By MITCH LIES

Capital Press

The South Korean government will shut off all shipments of fresh potatoes from Oregon, Washington and Idaho beginning Aug. 17 because of concerns over the presence of zebra chip in Pacific Northwest potatoes.

The disease, which was found for the first time in the Northwest last year, has been found in one field in Oregon and four fields in Idaho this summer.

The announcement, which came to the attention of the Oregon Department of Agriculture Aug. 10, threatens to undermine a significant market for Northwest potato growers.

Oregon growers shipped just under 12,000 tons to Korea last year and more than 17,000 tons in 2010.

The majority are used to make potato chips.

The Korean market "is a significant market for Oregon, especially for our Klamath Basin growers on the chipping potatoes," said Jim Cramer, administrator of the department's commodity inspection division.

"We have producers in the Klamath Basin who produce based on contracts and who may not have a home for their potatoes," Cramer said.

Cramer said the department will work with federal officials and officials from Idaho and Washington to try and get the export ban lifted.

Cramer said one approach under consideration is to develop a paper explaining why the presence of zebra chip on Northwest potatoes poses little to no risk to the Korean potato industry.

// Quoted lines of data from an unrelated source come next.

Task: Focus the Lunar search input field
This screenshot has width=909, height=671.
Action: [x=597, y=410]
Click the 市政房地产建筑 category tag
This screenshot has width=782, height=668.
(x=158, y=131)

"It is a quality issue," Cramer said. "But it is not a phytosanitary issue."

Zebra chip reduces yields and produces bands in tubers that darken when fried, making potatoes infected with the disease unmarketable.

The disease is vectored by the potato psyllid.

Cramer said the psyllid feeds on plant leaves and other foliage and doesn't reside on tubers.

"Potato tubers would not be at risk of carrying the psyllid," Cramer said.

Zebra chip was first recorded in Mexico in 1994 and first observed in the U.S. in Texas in 2000.